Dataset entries
Content starts
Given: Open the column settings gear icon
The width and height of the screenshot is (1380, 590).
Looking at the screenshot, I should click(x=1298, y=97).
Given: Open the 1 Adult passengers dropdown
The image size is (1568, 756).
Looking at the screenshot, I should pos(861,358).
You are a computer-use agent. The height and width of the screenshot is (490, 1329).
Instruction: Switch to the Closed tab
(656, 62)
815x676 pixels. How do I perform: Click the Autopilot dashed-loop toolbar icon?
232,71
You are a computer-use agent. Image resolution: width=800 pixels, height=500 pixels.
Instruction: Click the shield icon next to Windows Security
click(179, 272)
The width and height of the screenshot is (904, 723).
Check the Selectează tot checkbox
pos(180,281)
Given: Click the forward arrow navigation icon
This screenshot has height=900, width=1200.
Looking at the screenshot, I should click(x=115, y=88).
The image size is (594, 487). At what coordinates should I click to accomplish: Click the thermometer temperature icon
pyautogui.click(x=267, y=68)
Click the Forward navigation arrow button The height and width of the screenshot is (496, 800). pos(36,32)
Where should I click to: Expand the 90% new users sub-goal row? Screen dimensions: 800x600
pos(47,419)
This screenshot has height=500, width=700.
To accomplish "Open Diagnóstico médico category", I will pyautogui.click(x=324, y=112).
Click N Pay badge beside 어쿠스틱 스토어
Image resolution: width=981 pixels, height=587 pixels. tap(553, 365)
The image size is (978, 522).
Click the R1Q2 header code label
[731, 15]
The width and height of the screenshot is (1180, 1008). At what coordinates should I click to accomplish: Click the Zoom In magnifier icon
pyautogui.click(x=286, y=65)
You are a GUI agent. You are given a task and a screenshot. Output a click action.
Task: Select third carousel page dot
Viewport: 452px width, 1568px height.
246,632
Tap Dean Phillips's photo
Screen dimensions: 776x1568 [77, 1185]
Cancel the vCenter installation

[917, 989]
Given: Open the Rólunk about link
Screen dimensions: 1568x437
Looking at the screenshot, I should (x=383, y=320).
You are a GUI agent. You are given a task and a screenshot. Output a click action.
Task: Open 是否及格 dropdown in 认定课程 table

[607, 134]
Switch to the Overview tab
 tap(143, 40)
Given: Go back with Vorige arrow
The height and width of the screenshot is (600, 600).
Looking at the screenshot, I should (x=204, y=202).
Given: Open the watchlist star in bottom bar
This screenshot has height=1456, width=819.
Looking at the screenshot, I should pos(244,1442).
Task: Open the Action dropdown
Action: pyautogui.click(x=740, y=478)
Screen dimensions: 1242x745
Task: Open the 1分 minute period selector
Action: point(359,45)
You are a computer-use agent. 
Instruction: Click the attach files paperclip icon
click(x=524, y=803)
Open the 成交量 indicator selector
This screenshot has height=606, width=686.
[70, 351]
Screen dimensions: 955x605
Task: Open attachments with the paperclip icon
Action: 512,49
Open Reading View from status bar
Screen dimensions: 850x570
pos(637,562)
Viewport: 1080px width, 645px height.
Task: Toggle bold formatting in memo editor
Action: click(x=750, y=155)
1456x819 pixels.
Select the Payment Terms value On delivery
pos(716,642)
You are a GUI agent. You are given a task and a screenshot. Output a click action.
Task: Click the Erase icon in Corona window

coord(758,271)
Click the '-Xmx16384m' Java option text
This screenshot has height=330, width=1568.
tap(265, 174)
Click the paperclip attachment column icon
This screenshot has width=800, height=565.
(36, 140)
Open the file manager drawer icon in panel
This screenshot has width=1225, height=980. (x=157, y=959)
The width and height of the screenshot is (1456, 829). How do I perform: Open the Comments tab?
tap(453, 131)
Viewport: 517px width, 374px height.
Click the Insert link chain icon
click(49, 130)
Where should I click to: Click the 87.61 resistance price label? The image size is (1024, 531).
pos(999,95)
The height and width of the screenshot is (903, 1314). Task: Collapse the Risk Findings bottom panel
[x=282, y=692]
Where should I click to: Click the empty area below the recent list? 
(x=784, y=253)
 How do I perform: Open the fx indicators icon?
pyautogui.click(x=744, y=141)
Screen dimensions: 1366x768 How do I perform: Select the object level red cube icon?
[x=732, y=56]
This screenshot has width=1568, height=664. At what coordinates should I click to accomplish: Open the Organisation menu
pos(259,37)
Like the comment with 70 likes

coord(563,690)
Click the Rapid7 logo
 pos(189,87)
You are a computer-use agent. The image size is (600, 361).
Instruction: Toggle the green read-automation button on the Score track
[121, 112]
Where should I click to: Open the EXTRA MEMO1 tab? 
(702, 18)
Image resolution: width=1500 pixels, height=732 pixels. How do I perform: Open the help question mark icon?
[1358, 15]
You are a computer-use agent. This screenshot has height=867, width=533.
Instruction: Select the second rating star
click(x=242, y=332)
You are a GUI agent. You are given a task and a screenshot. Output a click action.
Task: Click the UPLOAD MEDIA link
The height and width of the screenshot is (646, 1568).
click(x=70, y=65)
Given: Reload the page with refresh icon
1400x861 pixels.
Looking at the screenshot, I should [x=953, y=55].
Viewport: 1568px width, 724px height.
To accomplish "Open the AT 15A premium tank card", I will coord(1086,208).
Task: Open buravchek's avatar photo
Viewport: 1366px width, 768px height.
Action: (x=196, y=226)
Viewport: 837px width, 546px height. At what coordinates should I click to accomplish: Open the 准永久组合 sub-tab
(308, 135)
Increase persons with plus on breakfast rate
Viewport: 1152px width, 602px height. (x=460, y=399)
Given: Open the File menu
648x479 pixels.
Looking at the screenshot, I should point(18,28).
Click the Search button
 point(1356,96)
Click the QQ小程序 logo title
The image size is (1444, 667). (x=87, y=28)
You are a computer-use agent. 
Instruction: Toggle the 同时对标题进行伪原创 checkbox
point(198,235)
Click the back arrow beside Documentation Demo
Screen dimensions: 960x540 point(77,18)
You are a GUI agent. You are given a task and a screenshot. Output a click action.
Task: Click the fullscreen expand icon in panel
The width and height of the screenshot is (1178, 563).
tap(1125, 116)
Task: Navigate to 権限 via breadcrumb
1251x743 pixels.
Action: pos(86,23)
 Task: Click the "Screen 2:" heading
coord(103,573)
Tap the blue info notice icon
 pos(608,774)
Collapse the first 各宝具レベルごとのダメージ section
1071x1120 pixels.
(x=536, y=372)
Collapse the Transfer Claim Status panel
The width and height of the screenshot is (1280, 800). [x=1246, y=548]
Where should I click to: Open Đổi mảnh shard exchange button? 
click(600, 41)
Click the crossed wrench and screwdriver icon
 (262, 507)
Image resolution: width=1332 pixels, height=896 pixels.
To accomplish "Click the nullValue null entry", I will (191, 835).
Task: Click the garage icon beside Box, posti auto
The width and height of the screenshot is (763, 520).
Content ends
Write every entry out again exactly.

→ Result for this task:
Given: Open the column settings gear icon
The width and height of the screenshot is (1380, 590).
Looking at the screenshot, I should click(x=1298, y=97).
Given: Open the 1 Adult passengers dropdown
The image size is (1568, 756).
Looking at the screenshot, I should pos(861,358).
You are a computer-use agent. The height and width of the screenshot is (490, 1329).
Instruction: Switch to the Closed tab
(656, 62)
815x676 pixels. How do I perform: Click the Autopilot dashed-loop toolbar icon?
232,71
You are a computer-use agent. Image resolution: width=800 pixels, height=500 pixels.
Instruction: Click the shield icon next to Windows Security
click(179, 272)
The width and height of the screenshot is (904, 723).
Check the Selectează tot checkbox
pos(180,281)
Given: Click the forward arrow navigation icon
This screenshot has height=900, width=1200.
Looking at the screenshot, I should click(x=115, y=88).
The image size is (594, 487). At what coordinates should I click to accomplish: Click the thermometer temperature icon
pyautogui.click(x=267, y=68)
Click the Forward navigation arrow button The height and width of the screenshot is (496, 800). pos(36,32)
Where should I click to: Expand the 90% new users sub-goal row? Screen dimensions: 800x600
pos(47,419)
This screenshot has height=500, width=700.
To accomplish "Open Diagnóstico médico category", I will pyautogui.click(x=324, y=112).
Click N Pay badge beside 어쿠스틱 스토어
Image resolution: width=981 pixels, height=587 pixels. tap(553, 365)
The image size is (978, 522).
Click the R1Q2 header code label
[731, 15]
The width and height of the screenshot is (1180, 1008). At what coordinates should I click to accomplish: Click the Zoom In magnifier icon
pyautogui.click(x=286, y=65)
You are a GUI agent. You are given a task and a screenshot. Output a click action.
Task: Select third carousel page dot
Viewport: 452px width, 1568px height.
246,632
Tap Dean Phillips's photo
Screen dimensions: 776x1568 [77, 1185]
Cancel the vCenter installation

[917, 989]
Given: Open the Rólunk about link
Screen dimensions: 1568x437
Looking at the screenshot, I should (x=383, y=320).
You are a GUI agent. You are given a task and a screenshot. Output a click action.
Task: Open 是否及格 dropdown in 认定课程 table

[607, 134]
Switch to the Overview tab
 tap(143, 40)
Given: Go back with Vorige arrow
The height and width of the screenshot is (600, 600).
Looking at the screenshot, I should (x=204, y=202).
Given: Open the watchlist star in bottom bar
This screenshot has height=1456, width=819.
Looking at the screenshot, I should pos(244,1442).
Task: Open the Action dropdown
Action: pyautogui.click(x=740, y=478)
Screen dimensions: 1242x745
Task: Open the 1分 minute period selector
Action: point(359,45)
You are a computer-use agent. 
Instruction: Click the attach files paperclip icon
click(x=524, y=803)
Open the 成交量 indicator selector
This screenshot has height=606, width=686.
[70, 351]
Screen dimensions: 955x605
Task: Open attachments with the paperclip icon
Action: 512,49
Open Reading View from status bar
Screen dimensions: 850x570
pos(637,562)
Viewport: 1080px width, 645px height.
Task: Toggle bold formatting in memo editor
Action: click(x=750, y=155)
1456x819 pixels.
Select the Payment Terms value On delivery
pos(716,642)
You are a GUI agent. You are given a task and a screenshot. Output a click action.
Task: Click the Erase icon in Corona window

coord(758,271)
Click the '-Xmx16384m' Java option text
This screenshot has height=330, width=1568.
tap(265, 174)
Click the paperclip attachment column icon
This screenshot has width=800, height=565.
(36, 140)
Open the file manager drawer icon in panel
This screenshot has width=1225, height=980. (x=157, y=959)
The width and height of the screenshot is (1456, 829). How do I perform: Open the Comments tab?
tap(453, 131)
Viewport: 517px width, 374px height.
Click the Insert link chain icon
click(49, 130)
Where should I click to: Click the 87.61 resistance price label? The image size is (1024, 531).
pos(999,95)
The height and width of the screenshot is (903, 1314). Task: Collapse the Risk Findings bottom panel
[x=282, y=692]
Where should I click to: Click the empty area below the recent list? 
(x=784, y=253)
 How do I perform: Open the fx indicators icon?
pyautogui.click(x=744, y=141)
Screen dimensions: 1366x768 How do I perform: Select the object level red cube icon?
[x=732, y=56]
This screenshot has width=1568, height=664. At what coordinates should I click to accomplish: Open the Organisation menu
pos(259,37)
Like the comment with 70 likes

coord(563,690)
Click the Rapid7 logo
 pos(189,87)
You are a computer-use agent. The image size is (600, 361).
Instruction: Toggle the green read-automation button on the Score track
[121, 112]
Where should I click to: Open the EXTRA MEMO1 tab? 
(702, 18)
Image resolution: width=1500 pixels, height=732 pixels. How do I perform: Open the help question mark icon?
[1358, 15]
You are a computer-use agent. This screenshot has height=867, width=533.
Instruction: Select the second rating star
click(x=242, y=332)
You are a GUI agent. You are given a task and a screenshot. Output a click action.
Task: Click the UPLOAD MEDIA link
The height and width of the screenshot is (646, 1568).
click(x=70, y=65)
Given: Reload the page with refresh icon
1400x861 pixels.
Looking at the screenshot, I should [x=953, y=55].
Viewport: 1568px width, 724px height.
To accomplish "Open the AT 15A premium tank card", I will coord(1086,208).
Task: Open buravchek's avatar photo
Viewport: 1366px width, 768px height.
Action: (x=196, y=226)
Viewport: 837px width, 546px height. At what coordinates should I click to accomplish: Open the 准永久组合 sub-tab
(308, 135)
Increase persons with plus on breakfast rate
Viewport: 1152px width, 602px height. (x=460, y=399)
Given: Open the File menu
648x479 pixels.
Looking at the screenshot, I should point(18,28).
Click the Search button
 point(1356,96)
Click the QQ小程序 logo title
The image size is (1444, 667). (x=87, y=28)
You are a computer-use agent. 
Instruction: Toggle the 同时对标题进行伪原创 checkbox
point(198,235)
Click the back arrow beside Documentation Demo
Screen dimensions: 960x540 point(77,18)
You are a GUI agent. You are given a task and a screenshot. Output a click action.
Task: Click the fullscreen expand icon in panel
The width and height of the screenshot is (1178, 563).
tap(1125, 116)
Task: Navigate to 権限 via breadcrumb
1251x743 pixels.
Action: pos(86,23)
 Task: Click the "Screen 2:" heading
coord(103,573)
Tap the blue info notice icon
 pos(608,774)
Collapse the first 各宝具レベルごとのダメージ section
1071x1120 pixels.
(x=536, y=372)
Collapse the Transfer Claim Status panel
The width and height of the screenshot is (1280, 800). [x=1246, y=548]
Where should I click to: Open Đổi mảnh shard exchange button? 
click(600, 41)
Click the crossed wrench and screwdriver icon
 (262, 507)
Image resolution: width=1332 pixels, height=896 pixels.
To accomplish "Click the nullValue null entry", I will (191, 835).
Task: Click the garage icon beside Box, posti auto
The width and height of the screenshot is (763, 520).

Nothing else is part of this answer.